With 24 hours left before he faced death by firing squad, Myuran Sukumaran could have been forgiven for wallowing in self-pity and regret. Yet Sukumaran, one of nine Australians arrested for heroin smuggling in 2005, spent his last day of life on the Indonesian island of Nusa Kambangan wielding a paint brush.

His friend and mentor, the Archibald Prize-winning artist Ben Quilty, says Sukumaran was determined to leave an artistic legacy and take a stand against the death penalty.

"The last day on the 28th of April, 2015, Myuran made four or five paintings," Quilty says. "And he was up all night, as much as he could, with his family around him, supporting him, bringing him food. And he just painted and painted and painted till the end."

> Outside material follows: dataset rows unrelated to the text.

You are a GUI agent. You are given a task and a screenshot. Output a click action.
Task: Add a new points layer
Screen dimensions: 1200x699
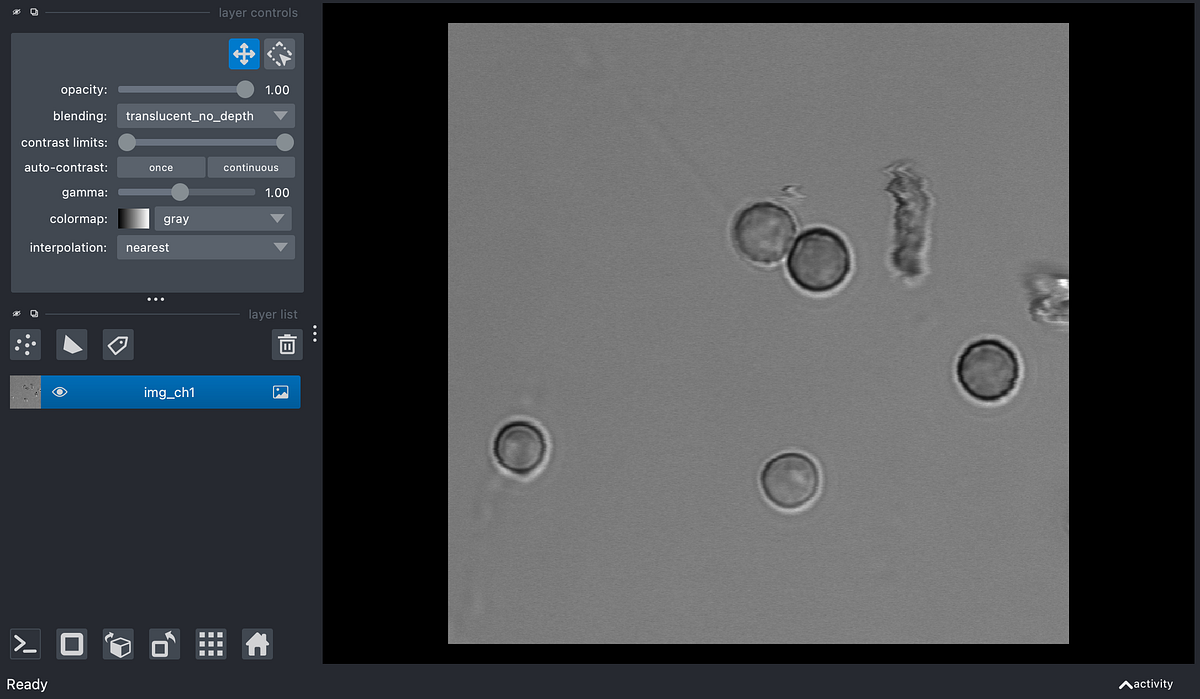pos(24,344)
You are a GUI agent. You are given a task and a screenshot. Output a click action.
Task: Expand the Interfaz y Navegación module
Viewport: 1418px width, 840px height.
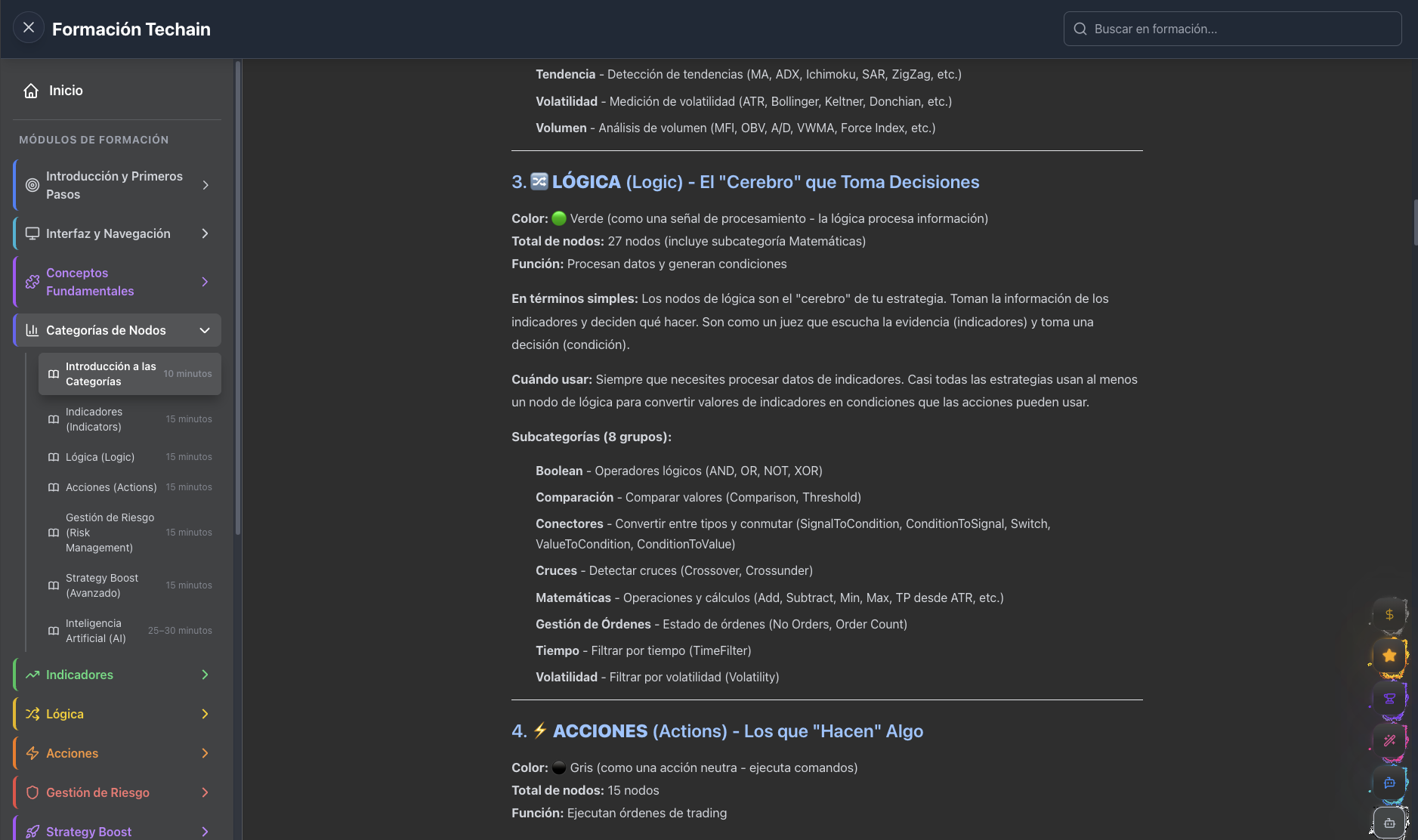(205, 233)
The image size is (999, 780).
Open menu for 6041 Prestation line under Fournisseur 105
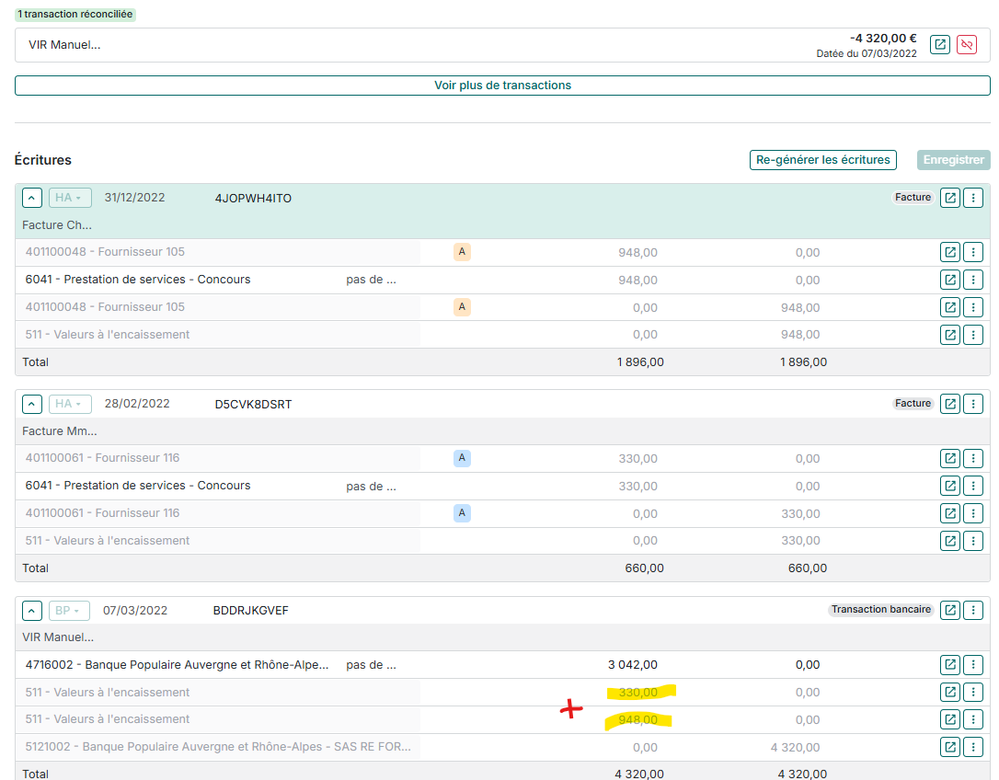click(x=973, y=280)
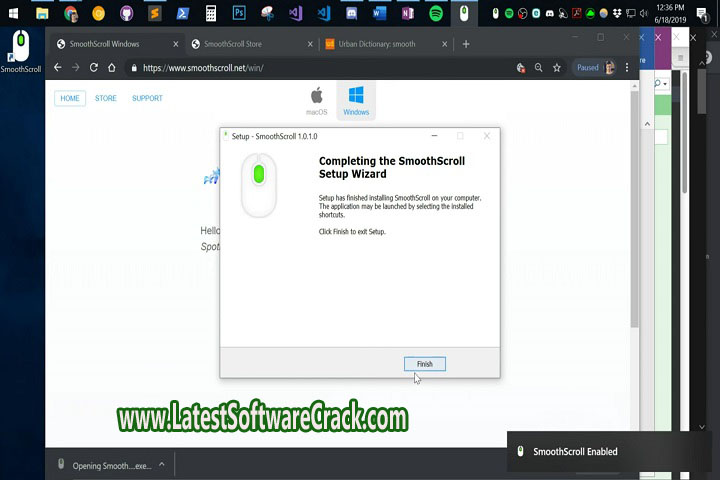Bookmark this page with star icon
The image size is (720, 480).
pyautogui.click(x=557, y=68)
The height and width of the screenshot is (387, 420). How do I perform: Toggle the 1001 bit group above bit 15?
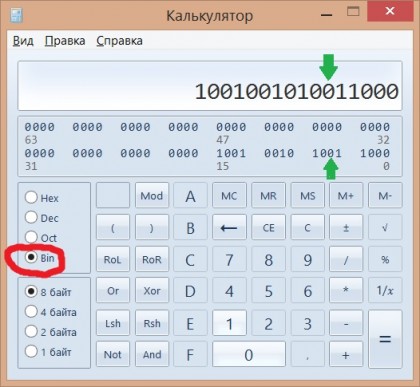tap(231, 153)
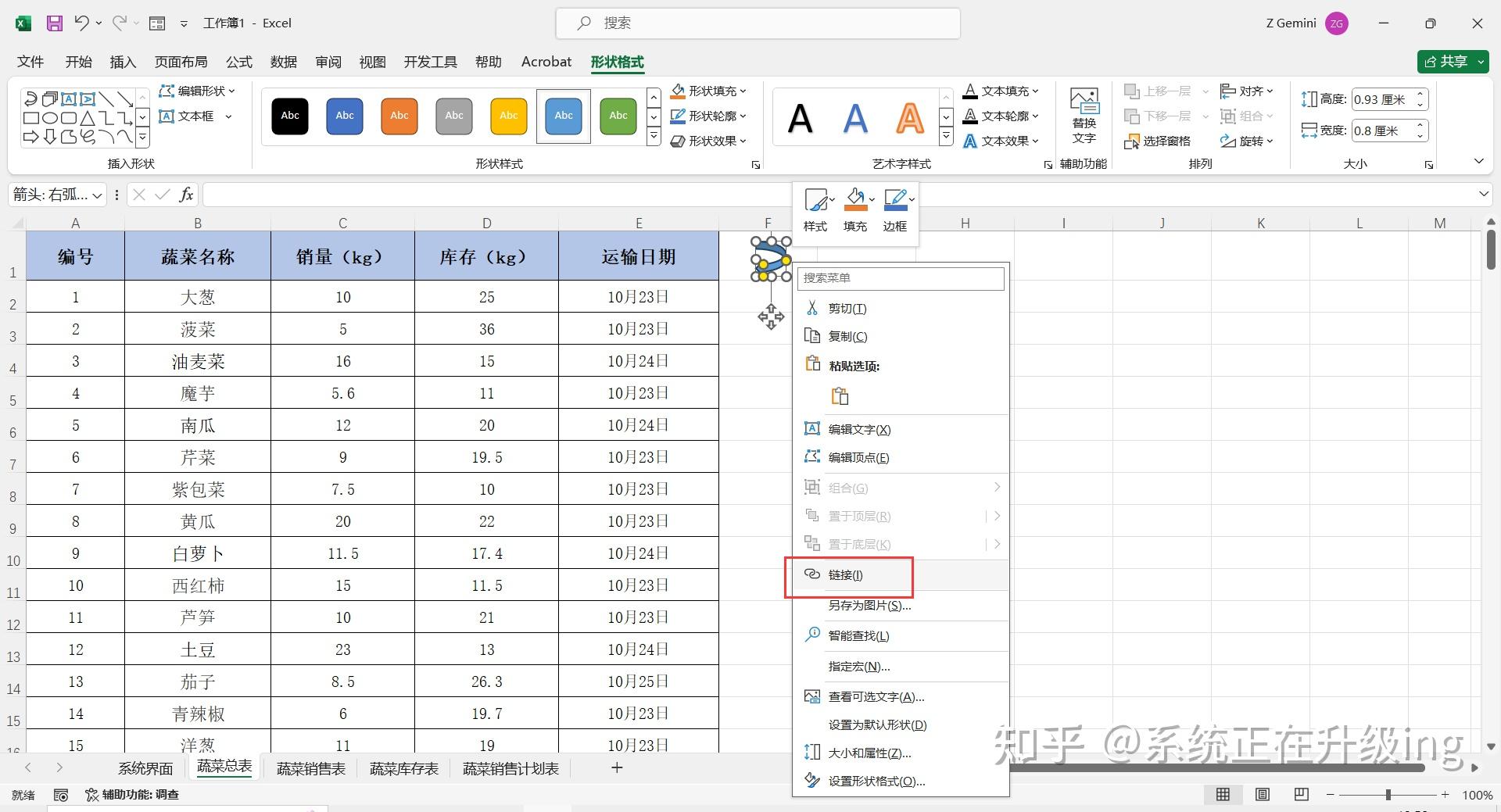Switch to 页面布局 view in status bar

click(x=1261, y=794)
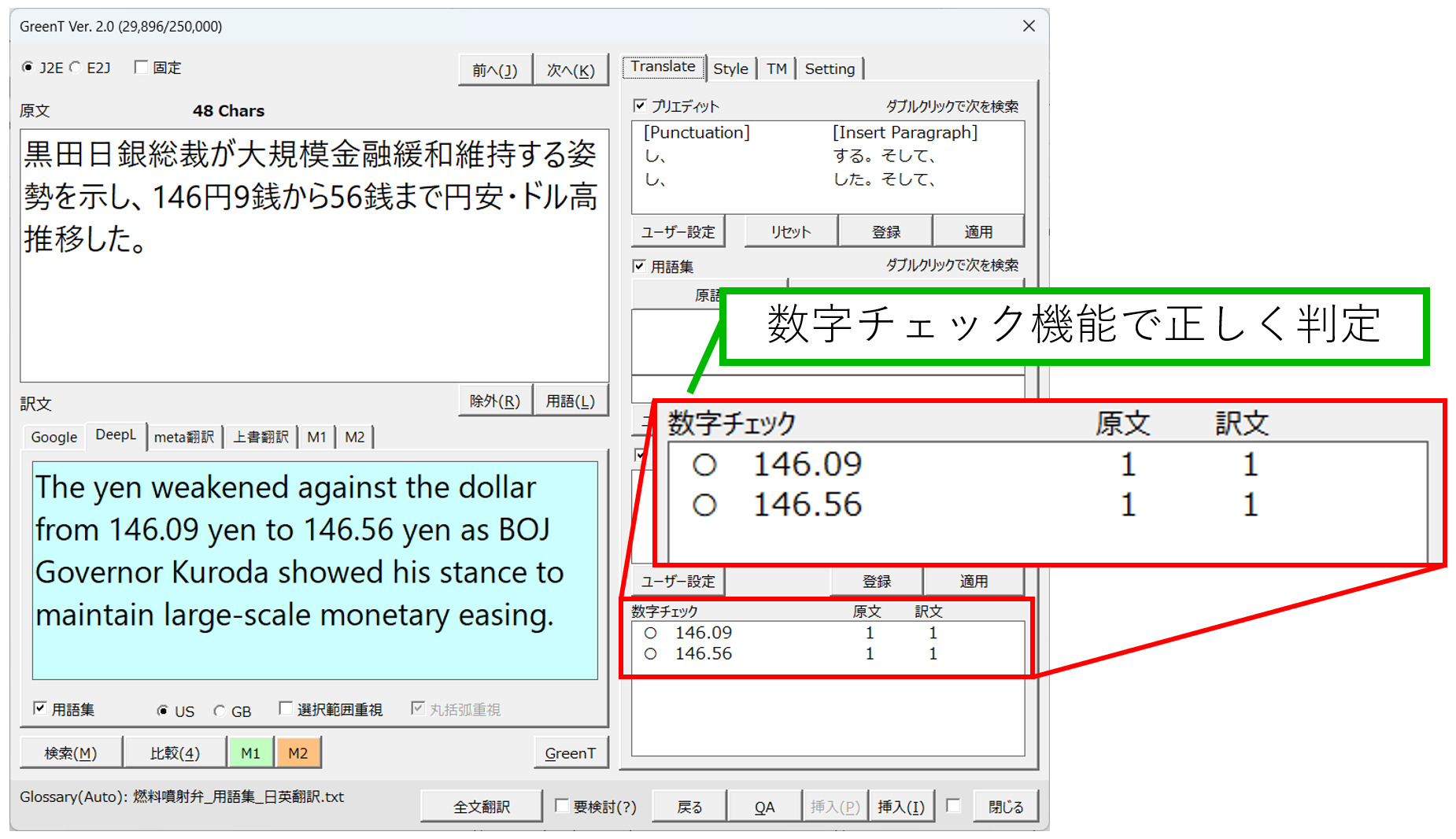Switch to the Style tab

730,69
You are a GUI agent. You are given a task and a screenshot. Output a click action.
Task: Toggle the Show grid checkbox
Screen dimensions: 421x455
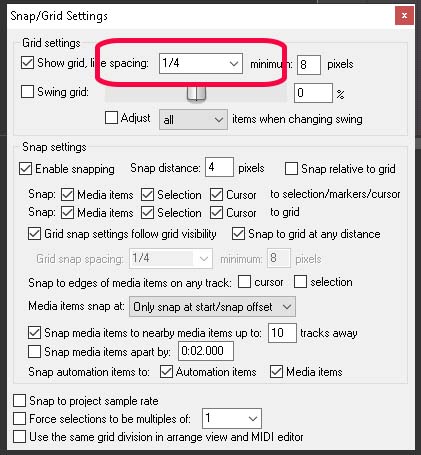pyautogui.click(x=27, y=63)
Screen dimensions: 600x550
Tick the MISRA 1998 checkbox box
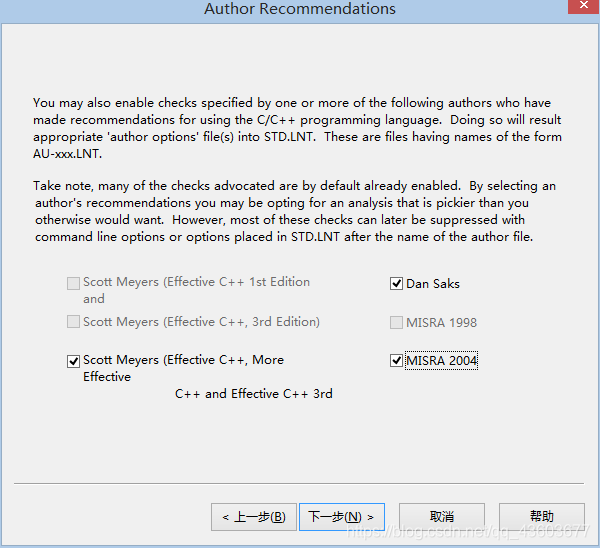tap(396, 322)
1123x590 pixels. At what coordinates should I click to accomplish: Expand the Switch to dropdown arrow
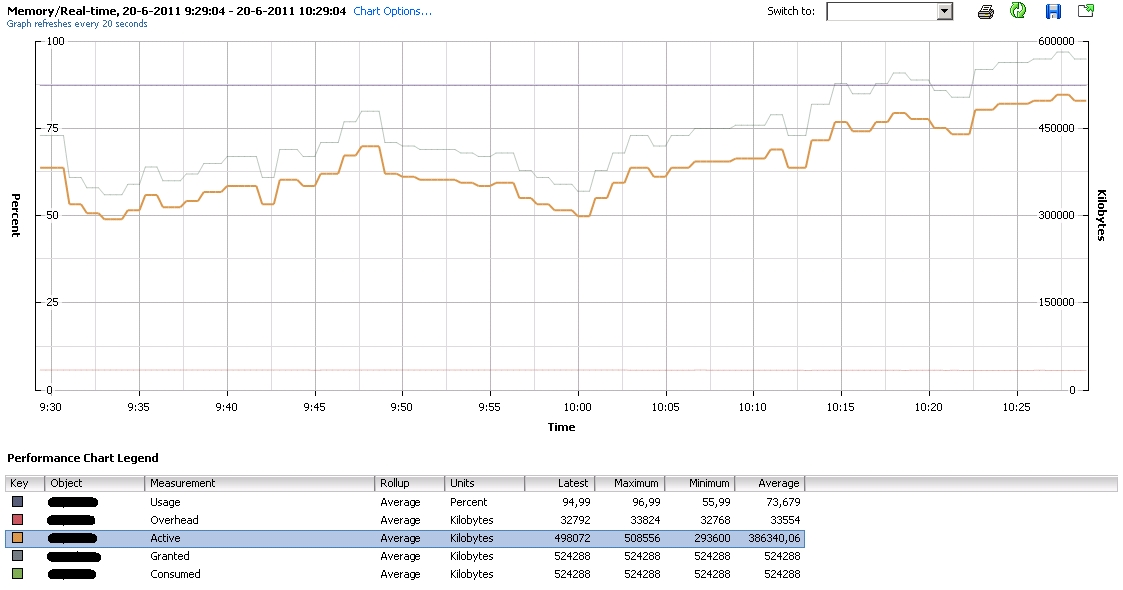(944, 11)
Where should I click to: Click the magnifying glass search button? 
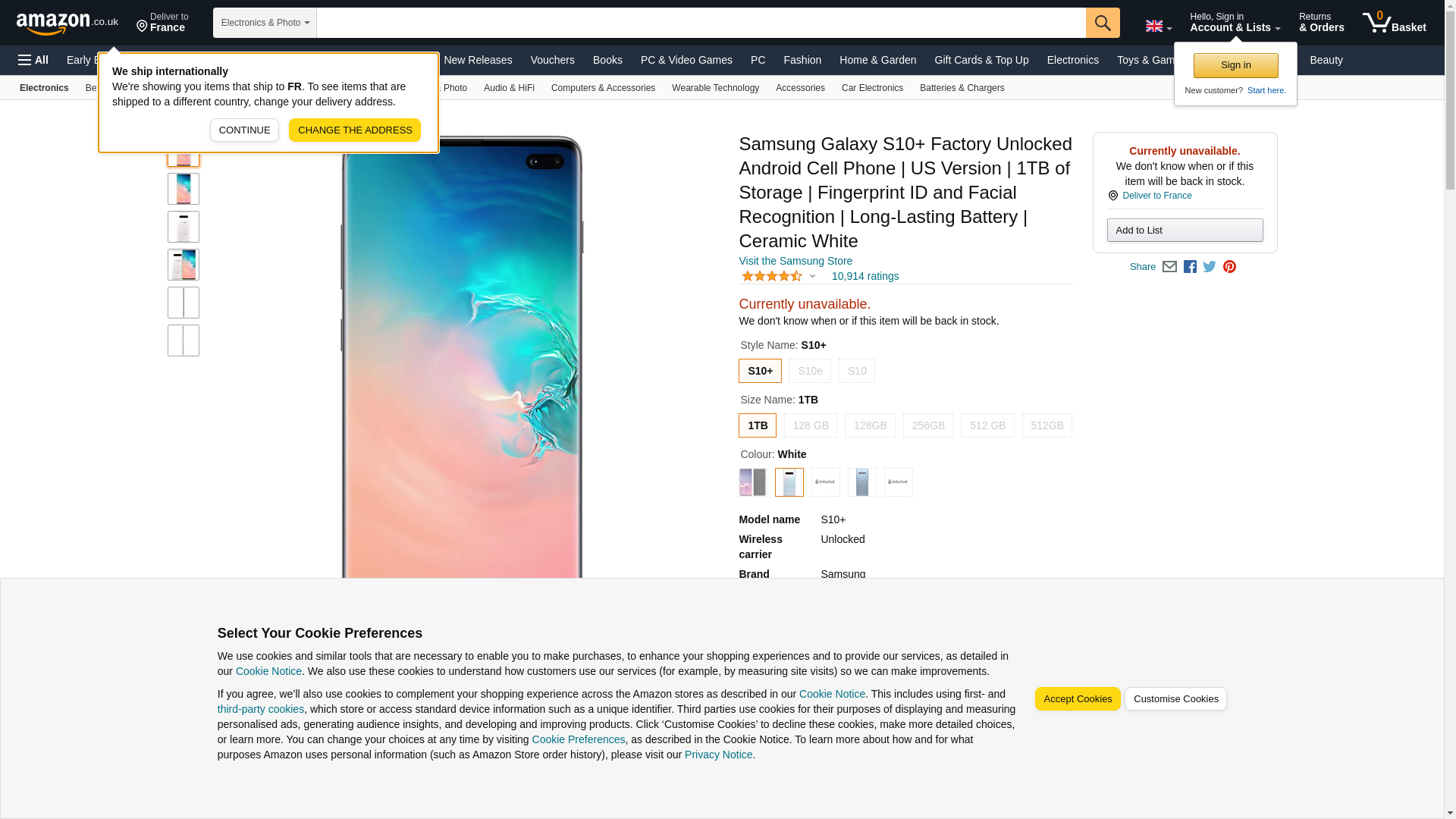pyautogui.click(x=1103, y=23)
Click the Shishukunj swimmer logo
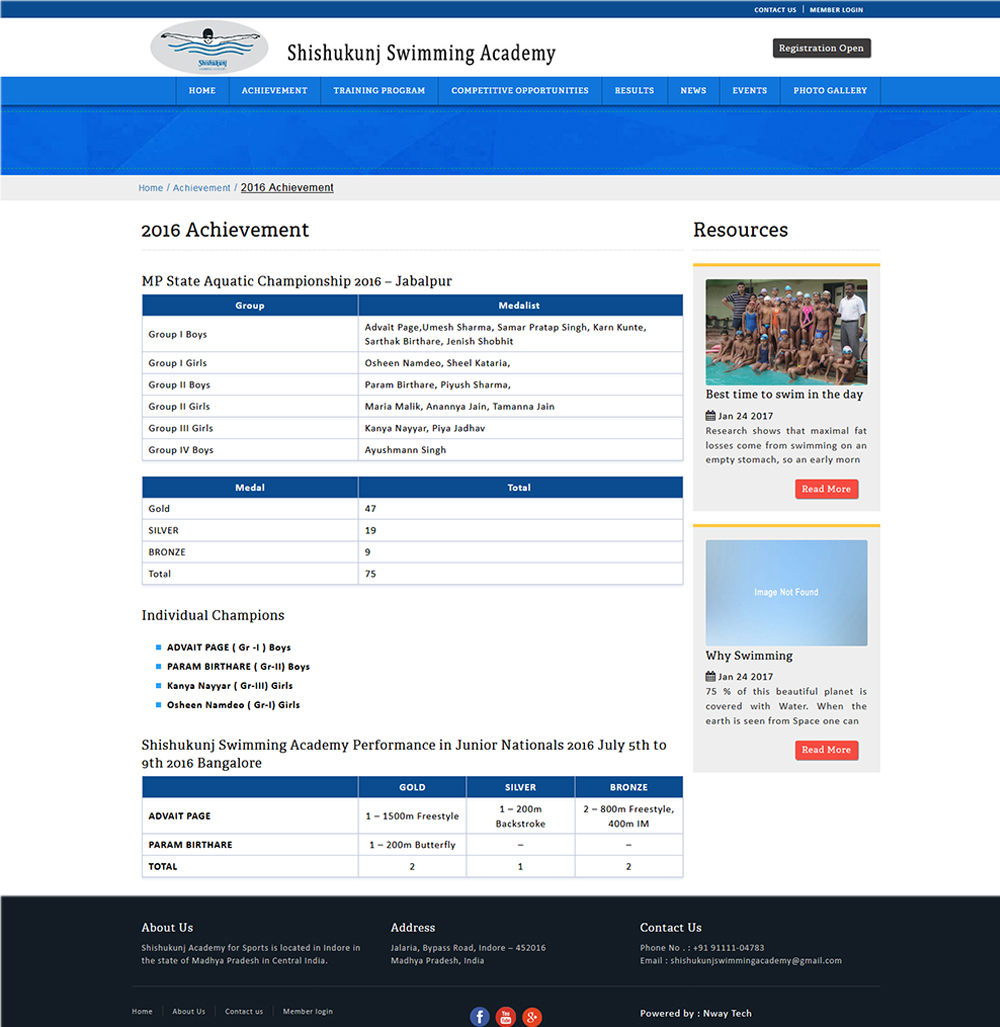Image resolution: width=1000 pixels, height=1027 pixels. (x=208, y=48)
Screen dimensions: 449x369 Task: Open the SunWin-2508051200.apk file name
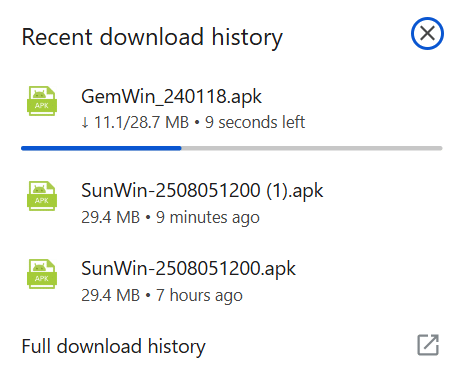(188, 269)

The artworks painted by Sukumaran the day before he was executed last year will be exhibited at Campbelltown Arts Centre as part of the 2017 Sydney Festival.

Myuran Sukumaran: Another Day in Paradise features more than 100 death-row paintings by Sukumaran as well as works created by seven artists in response to his execution.

One of the new works by Abdul-Rahman Abdullah features a dove nesting inside a circle of 3665 eggs, representing each day of the more than 10 years Sukumaran was imprisoned until his execution in 2015.

Sukumaran was a prolific painter during his incarceration in Bali's Kerobokan jail and on Nusa Kambangan. He painted portraits of himself and friends inside prison as well as his family including a series of pictures of his grandfather on his death bed in Liverpool Hospital.

"By that point in Myuran's prison life, he was very well-respected and trusted inside the prison and they allowed him to have a Skype for several days with his grandfather," Quilty says.

It is one example of Sukumaran's dramatic transformation from heroin smuggler to model prisoner who was entrusted to run language and art classes for inmates and even have keys to the jail's medical facility, Quilty says.

The exhibition dwells on Sukumaran's rehabilitation as well as the death penalty and treatment of prisoners in Australia, according to co-curator Michael Dagostino. "The whole idea of rehabilitation and redemption doesn't really figure in our justice system."